Rows from a dataset
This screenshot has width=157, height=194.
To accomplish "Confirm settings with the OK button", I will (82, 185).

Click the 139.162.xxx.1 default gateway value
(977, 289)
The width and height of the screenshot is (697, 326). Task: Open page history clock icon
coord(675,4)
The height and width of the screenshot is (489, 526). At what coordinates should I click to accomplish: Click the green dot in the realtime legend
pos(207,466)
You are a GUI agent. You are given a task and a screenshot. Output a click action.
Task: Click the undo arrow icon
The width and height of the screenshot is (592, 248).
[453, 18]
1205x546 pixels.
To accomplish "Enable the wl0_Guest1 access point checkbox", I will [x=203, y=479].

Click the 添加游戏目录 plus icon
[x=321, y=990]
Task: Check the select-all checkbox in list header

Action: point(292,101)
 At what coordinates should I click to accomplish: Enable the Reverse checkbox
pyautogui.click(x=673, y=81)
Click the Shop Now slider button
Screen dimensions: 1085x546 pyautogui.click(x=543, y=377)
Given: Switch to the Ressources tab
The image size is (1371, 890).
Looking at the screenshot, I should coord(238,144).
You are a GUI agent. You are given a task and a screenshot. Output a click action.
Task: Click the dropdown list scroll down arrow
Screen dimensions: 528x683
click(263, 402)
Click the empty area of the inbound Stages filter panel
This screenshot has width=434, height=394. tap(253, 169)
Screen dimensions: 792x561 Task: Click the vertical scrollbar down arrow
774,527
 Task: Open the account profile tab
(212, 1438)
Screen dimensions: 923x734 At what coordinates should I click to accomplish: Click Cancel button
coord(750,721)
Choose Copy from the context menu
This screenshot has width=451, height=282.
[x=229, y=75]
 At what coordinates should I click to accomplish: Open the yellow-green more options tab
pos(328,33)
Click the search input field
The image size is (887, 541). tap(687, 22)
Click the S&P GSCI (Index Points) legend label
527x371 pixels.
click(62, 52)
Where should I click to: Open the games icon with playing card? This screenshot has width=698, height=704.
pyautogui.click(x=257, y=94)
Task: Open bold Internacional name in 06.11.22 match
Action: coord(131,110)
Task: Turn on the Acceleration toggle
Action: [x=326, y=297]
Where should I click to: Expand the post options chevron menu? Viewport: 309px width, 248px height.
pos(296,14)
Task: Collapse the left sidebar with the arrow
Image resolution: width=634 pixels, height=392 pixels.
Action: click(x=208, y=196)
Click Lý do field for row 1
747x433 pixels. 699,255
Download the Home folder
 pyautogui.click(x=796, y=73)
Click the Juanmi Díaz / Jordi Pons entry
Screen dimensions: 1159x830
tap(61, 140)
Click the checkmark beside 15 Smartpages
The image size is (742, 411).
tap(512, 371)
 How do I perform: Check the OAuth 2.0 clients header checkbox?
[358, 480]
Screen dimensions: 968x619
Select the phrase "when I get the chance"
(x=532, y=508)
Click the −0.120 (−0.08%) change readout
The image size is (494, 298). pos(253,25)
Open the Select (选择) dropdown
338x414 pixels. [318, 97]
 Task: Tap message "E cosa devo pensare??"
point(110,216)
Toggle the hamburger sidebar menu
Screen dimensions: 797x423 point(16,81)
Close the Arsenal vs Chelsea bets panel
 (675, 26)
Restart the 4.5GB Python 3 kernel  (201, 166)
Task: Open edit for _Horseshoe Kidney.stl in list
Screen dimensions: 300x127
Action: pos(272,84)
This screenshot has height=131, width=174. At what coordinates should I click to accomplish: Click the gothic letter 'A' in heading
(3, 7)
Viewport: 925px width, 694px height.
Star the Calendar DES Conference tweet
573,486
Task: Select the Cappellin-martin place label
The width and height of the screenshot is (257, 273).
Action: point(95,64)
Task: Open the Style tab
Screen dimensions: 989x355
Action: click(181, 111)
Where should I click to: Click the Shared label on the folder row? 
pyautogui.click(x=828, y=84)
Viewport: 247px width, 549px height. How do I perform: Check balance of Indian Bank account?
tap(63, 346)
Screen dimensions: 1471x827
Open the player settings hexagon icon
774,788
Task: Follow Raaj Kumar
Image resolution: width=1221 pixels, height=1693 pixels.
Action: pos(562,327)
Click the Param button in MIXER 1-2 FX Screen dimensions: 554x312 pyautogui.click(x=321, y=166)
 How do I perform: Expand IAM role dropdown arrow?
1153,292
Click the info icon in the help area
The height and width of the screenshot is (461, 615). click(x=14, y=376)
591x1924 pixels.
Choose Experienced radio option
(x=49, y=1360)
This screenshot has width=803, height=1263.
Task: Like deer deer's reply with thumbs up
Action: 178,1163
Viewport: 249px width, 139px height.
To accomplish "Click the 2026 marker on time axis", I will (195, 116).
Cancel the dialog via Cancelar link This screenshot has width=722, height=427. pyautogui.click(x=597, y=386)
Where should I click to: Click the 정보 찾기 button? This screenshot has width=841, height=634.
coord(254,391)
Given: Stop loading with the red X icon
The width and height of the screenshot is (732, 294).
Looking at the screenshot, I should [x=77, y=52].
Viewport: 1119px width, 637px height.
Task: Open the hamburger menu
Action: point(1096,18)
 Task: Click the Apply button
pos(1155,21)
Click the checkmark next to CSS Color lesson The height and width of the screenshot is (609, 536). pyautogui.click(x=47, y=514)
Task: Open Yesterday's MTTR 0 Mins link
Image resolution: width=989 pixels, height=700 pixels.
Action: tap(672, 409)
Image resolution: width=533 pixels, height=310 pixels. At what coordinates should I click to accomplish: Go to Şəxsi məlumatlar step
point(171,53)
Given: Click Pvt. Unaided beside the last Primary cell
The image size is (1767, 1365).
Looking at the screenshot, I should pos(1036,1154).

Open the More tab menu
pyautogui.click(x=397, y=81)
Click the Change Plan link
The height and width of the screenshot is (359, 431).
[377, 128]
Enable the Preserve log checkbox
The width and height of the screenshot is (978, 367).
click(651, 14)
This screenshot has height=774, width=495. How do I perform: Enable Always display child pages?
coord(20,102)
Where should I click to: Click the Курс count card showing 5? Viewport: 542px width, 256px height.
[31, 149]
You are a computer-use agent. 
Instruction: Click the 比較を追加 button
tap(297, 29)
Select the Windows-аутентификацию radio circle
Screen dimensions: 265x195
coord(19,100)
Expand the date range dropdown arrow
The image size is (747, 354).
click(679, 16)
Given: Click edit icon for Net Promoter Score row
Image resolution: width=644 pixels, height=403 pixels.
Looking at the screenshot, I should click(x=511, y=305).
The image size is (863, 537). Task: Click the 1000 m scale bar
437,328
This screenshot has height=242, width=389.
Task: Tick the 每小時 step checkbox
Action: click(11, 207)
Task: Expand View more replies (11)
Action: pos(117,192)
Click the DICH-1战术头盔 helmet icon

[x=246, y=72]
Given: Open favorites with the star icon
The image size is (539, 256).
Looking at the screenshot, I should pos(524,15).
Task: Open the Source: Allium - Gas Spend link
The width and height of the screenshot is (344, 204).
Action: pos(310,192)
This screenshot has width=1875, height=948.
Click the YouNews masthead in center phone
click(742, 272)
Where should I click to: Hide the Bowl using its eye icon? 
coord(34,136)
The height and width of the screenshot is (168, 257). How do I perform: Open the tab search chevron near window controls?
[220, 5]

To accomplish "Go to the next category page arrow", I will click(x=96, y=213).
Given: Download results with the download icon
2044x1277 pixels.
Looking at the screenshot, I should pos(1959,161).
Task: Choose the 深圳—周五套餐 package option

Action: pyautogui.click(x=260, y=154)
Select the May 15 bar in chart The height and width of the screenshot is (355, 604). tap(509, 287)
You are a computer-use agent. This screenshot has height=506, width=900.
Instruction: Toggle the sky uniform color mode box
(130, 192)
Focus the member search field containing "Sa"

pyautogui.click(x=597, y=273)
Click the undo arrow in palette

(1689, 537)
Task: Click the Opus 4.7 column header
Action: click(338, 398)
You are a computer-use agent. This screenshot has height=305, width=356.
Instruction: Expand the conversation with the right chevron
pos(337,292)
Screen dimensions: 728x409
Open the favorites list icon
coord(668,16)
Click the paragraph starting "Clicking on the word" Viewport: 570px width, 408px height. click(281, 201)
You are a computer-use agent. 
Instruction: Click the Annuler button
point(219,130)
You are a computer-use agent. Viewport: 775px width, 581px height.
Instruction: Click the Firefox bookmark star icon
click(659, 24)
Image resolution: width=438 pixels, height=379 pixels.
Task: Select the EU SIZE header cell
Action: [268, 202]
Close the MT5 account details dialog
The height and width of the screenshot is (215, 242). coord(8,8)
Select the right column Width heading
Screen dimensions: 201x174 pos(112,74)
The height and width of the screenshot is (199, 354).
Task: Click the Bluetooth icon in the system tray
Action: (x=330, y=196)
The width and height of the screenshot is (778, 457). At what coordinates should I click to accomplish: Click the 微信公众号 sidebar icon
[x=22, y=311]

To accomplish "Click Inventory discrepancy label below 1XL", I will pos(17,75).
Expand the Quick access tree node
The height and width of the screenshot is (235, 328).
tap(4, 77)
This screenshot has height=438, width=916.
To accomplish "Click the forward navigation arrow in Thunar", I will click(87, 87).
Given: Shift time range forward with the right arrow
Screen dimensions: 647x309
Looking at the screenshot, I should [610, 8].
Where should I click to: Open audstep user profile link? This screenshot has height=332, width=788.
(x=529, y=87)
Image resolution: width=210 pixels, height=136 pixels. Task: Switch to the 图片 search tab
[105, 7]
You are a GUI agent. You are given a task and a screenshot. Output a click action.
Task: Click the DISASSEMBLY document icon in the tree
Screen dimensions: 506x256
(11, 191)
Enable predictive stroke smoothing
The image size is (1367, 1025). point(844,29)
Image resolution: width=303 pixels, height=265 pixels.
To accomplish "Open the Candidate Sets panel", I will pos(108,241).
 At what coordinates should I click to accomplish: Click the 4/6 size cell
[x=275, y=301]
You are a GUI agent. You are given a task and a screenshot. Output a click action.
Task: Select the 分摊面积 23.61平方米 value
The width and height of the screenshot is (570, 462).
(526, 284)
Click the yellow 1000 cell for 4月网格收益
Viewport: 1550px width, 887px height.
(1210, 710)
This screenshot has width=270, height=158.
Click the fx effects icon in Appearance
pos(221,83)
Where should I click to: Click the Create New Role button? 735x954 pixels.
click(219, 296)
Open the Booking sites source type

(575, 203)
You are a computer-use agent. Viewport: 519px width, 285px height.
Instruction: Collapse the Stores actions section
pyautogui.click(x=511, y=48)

• [STATED EXERCISE] Update the lines starting with the line containing "Task: Check the" and going on through the line containing "pyautogui.click(x=673, y=81)", replacing "checkbox" with "tick box" and leaving everything else unchanged.

• [RESULT OF THE EXERCISE]
Task: Check the select-all tick box in list header

Action: point(292,101)
 At what coordinates should I click to accomplish: Enable the Reverse tick box
pyautogui.click(x=673, y=81)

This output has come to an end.